I profiled the Denver public schools in the Weighted Student Formula Yearbook. The Denver public schools have used school closure as an accountability mechanism in their sudent-based budgeting program. In 2007, the school board approved the closing of eight schools that were under-enrolled and low-performing.
The board projected that the realignment of students from these schools to higher performing schools would achieve projected yearly operating savings of $3.5 million. Those resources were used to improve the education of students that were affected by the school closures, deliver additional resources to under-performing schools and create funding opportunities for new schools and new programs.
In addition to the standard per-pupil revenue that followed students to their new schools, the district reinvested $2 million or 60 percent of the savings from school closures, to follow the students into their schools of reassignment.

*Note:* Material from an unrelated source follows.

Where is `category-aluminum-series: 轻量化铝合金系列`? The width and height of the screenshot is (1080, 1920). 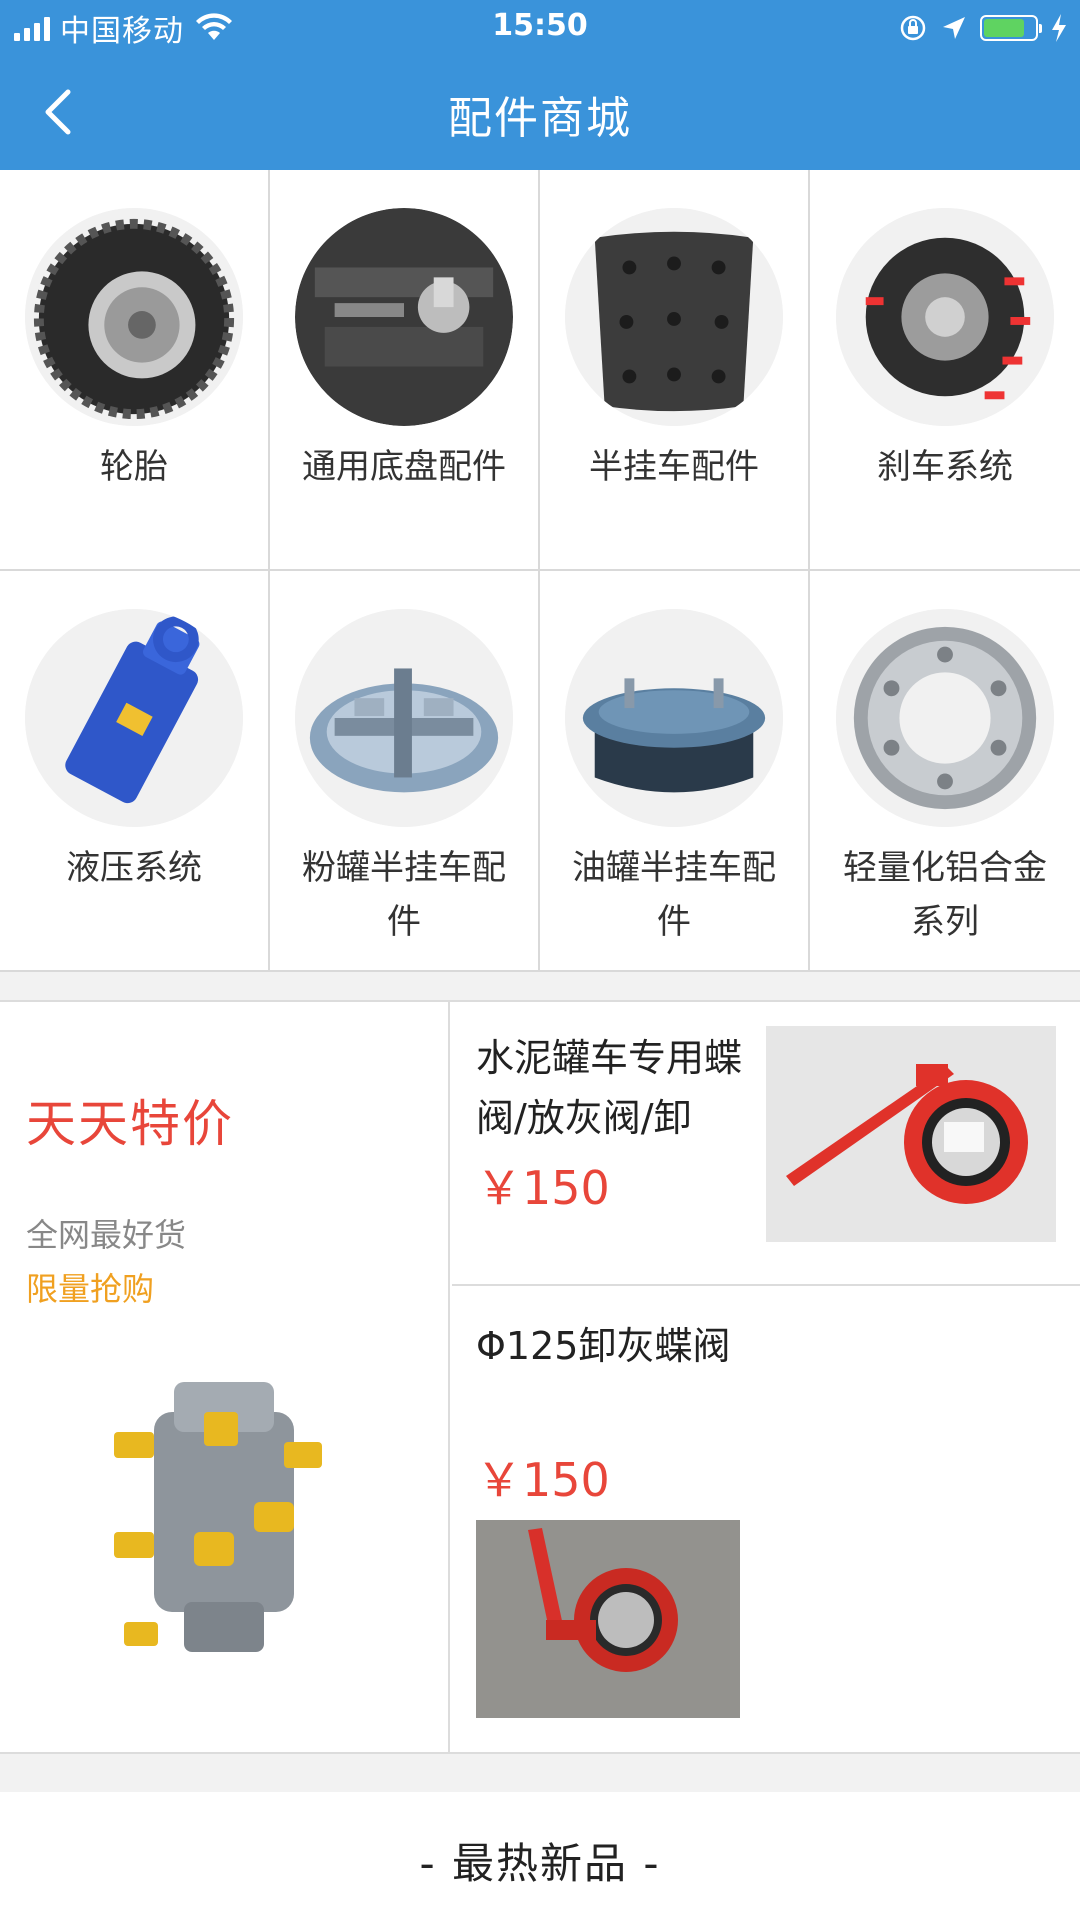 category-aluminum-series: 轻量化铝合金系列 is located at coordinates (945, 772).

A new district report finds that these students have improved their academic scores since moving to their new schools. According to a district analyses reported in the Denver Post:
Students from schools in Denver that were closed two years ago in a reform effort are performing better academically in their new schools, according to a district analysis.
In 2007, Denver Public Schools shut down eight elementary schools and announced the revamping of programs at five schools in a sweeping reform meant to reduce facility costs and improve student achievement.
The analysis of individual student scores from the 2008-09 Colorado Student Assessment Program shows that, at least initially, the effort is working.
The 2,000 affected students made more academic growth in their new schools in reading, writing and math than they did in the schools they left behind, according to DPS.